EXERCISE PROMPT: Extract verbatim every line from the one containing "This screenshot has width=557, height=392." to the final line of the records below, inclusive, and exclude all pictures.

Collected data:
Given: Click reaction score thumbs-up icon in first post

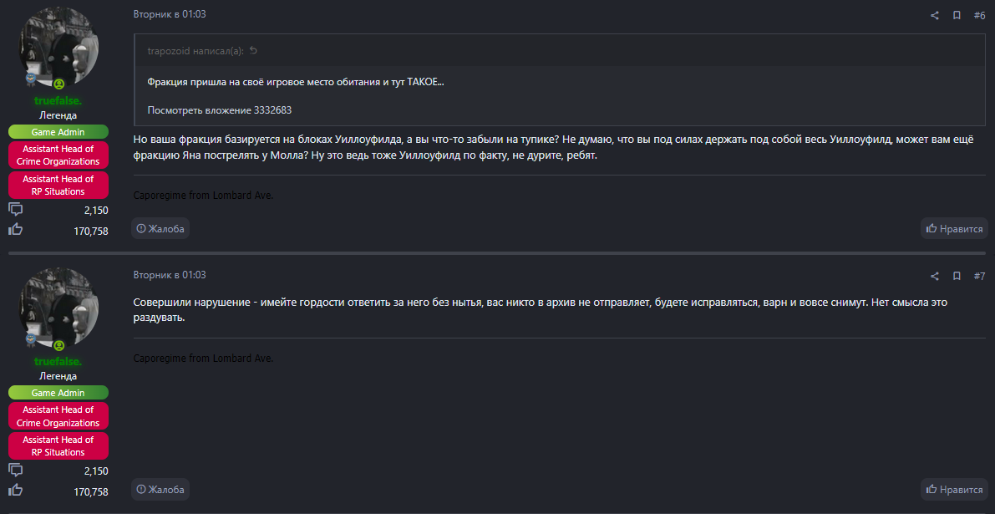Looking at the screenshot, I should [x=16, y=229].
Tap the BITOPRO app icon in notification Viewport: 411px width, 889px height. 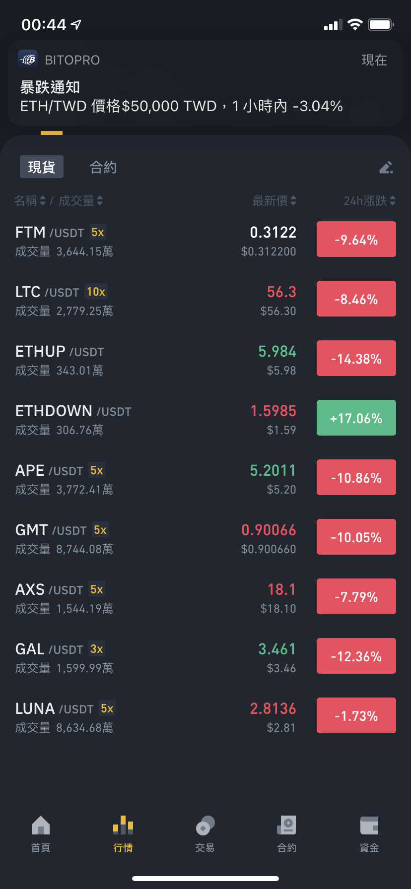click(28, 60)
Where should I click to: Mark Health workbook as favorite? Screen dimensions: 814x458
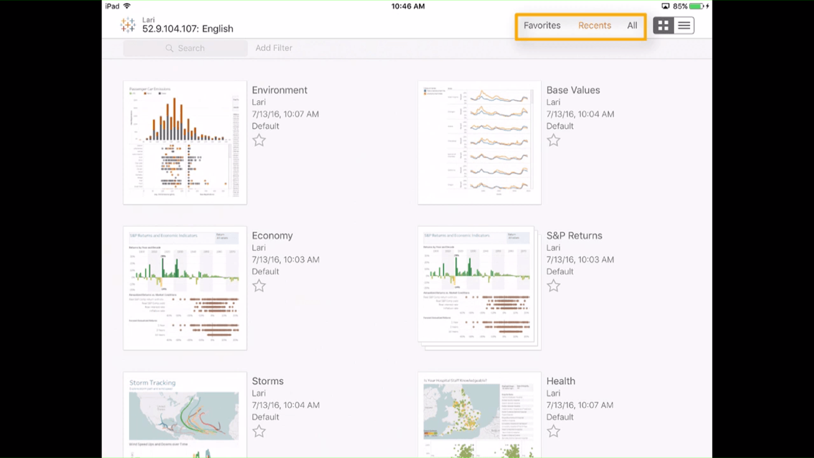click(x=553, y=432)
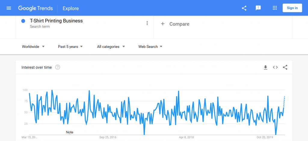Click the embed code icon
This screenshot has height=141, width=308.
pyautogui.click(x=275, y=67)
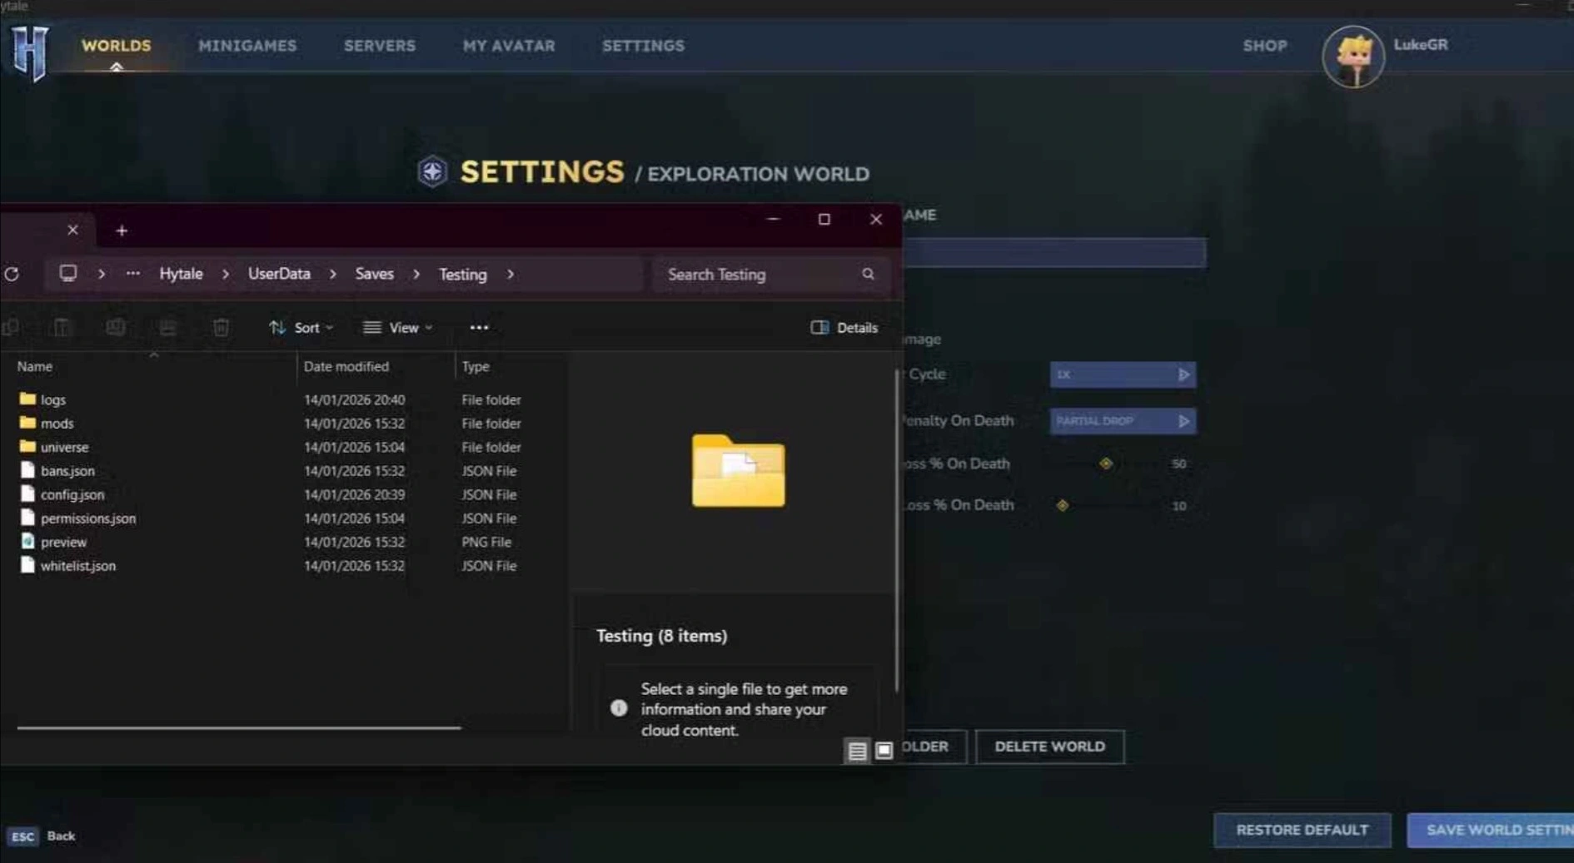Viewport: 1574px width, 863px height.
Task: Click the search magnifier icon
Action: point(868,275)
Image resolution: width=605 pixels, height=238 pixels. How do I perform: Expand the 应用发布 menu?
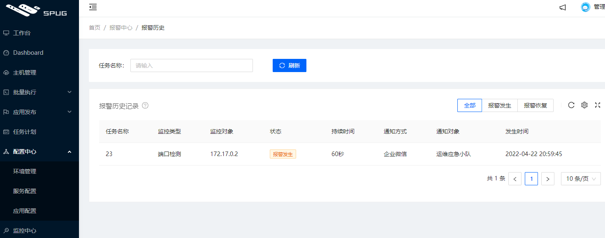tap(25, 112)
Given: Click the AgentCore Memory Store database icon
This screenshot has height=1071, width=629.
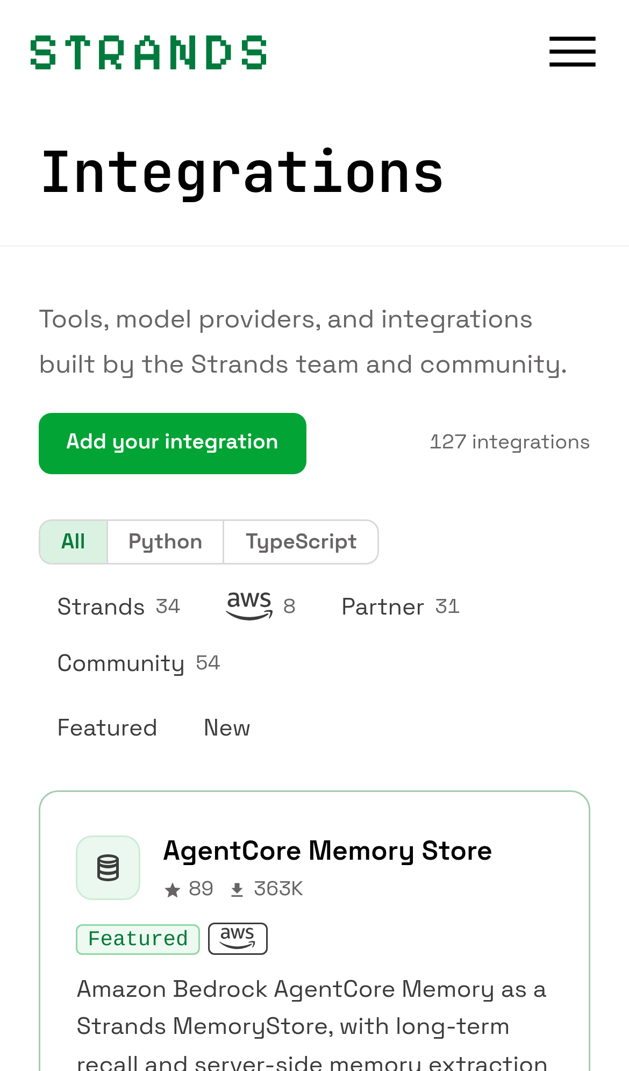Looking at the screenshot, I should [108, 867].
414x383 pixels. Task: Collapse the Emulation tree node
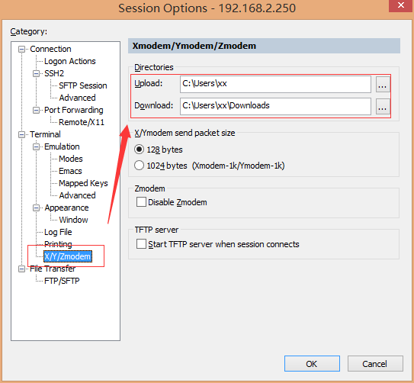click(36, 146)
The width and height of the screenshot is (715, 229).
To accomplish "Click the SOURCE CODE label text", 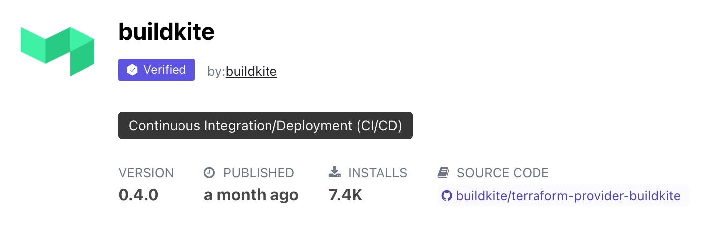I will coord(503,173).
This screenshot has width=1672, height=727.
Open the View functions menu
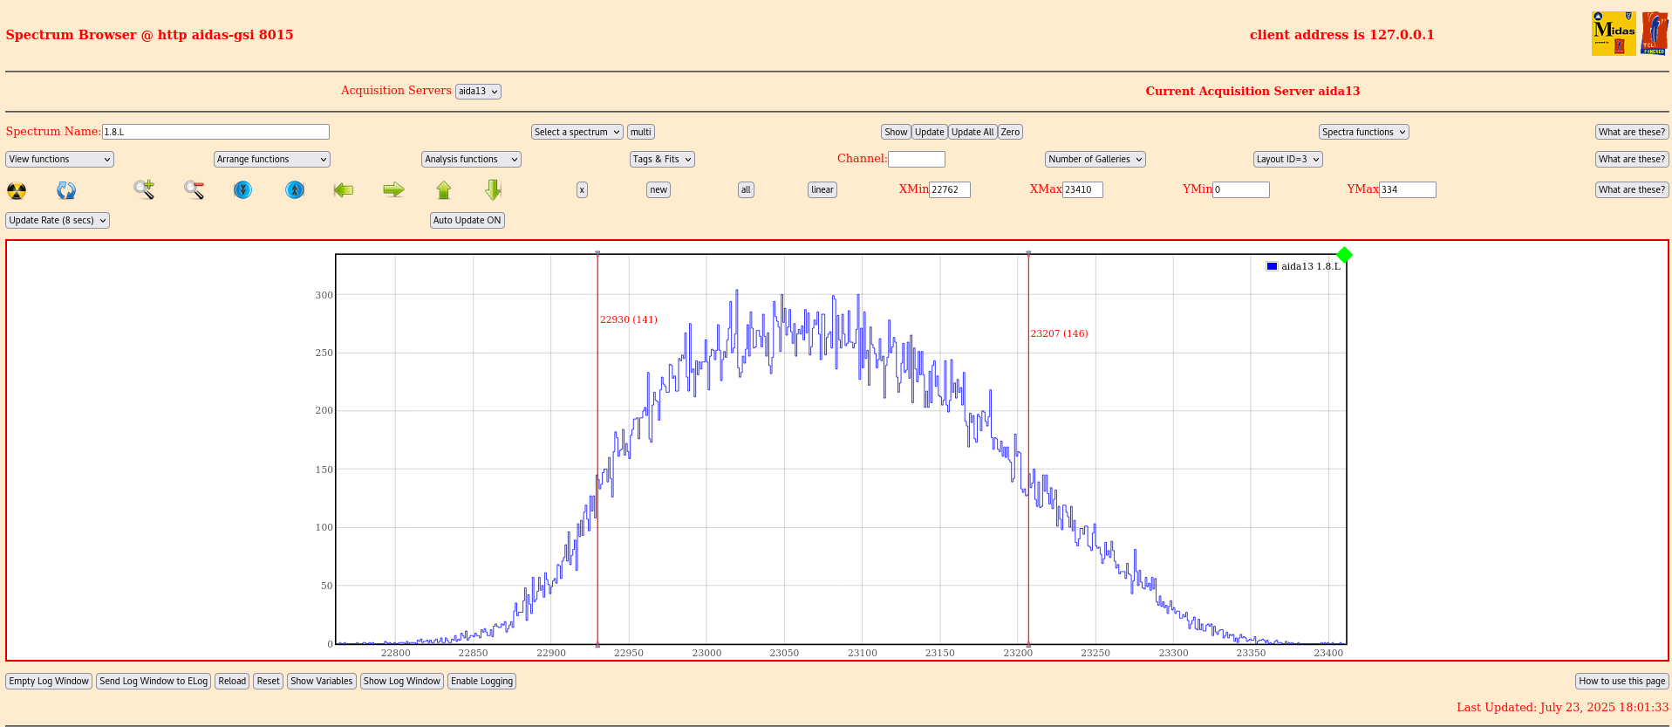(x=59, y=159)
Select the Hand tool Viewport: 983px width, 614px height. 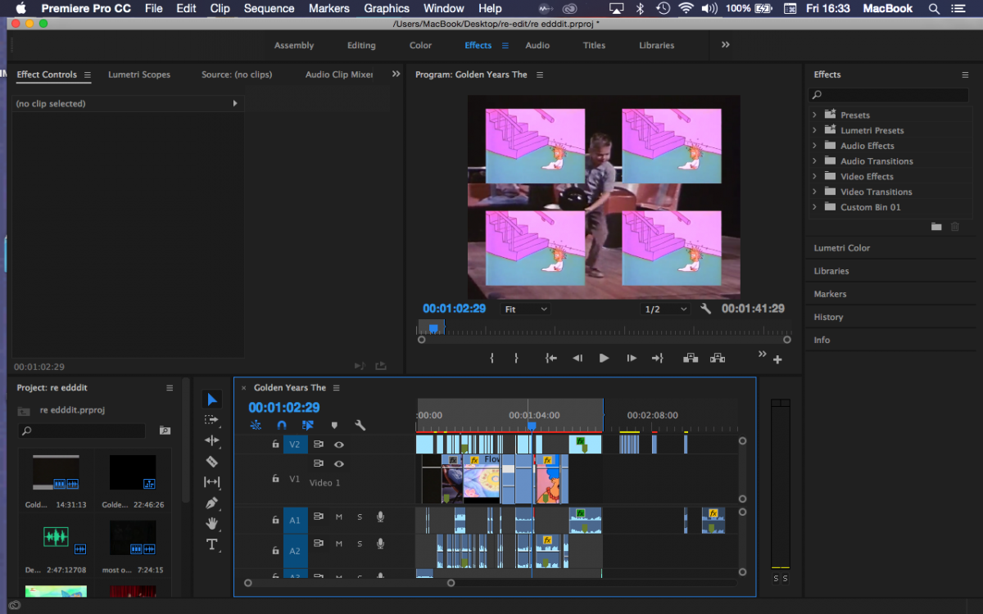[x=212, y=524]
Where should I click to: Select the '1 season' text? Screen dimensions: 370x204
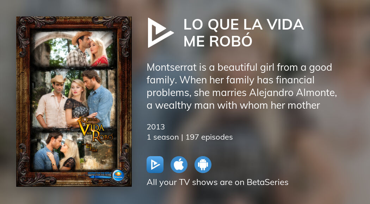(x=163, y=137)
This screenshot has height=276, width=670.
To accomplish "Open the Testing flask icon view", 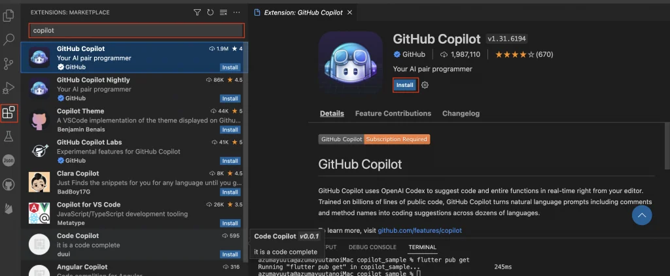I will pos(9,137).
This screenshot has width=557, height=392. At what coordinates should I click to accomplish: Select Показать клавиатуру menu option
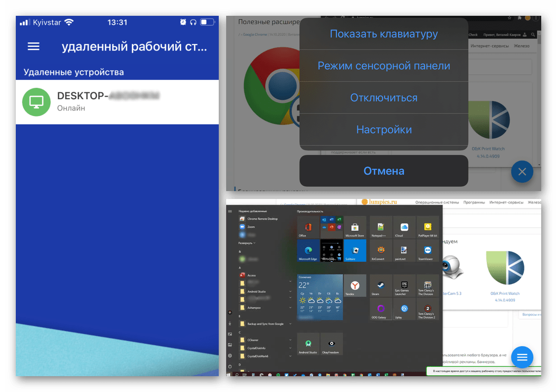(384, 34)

ANSWER SECTION:
This screenshot has width=557, height=392. At what coordinates should I click to accomplish: Select Показать клавиатуру menu option
(384, 34)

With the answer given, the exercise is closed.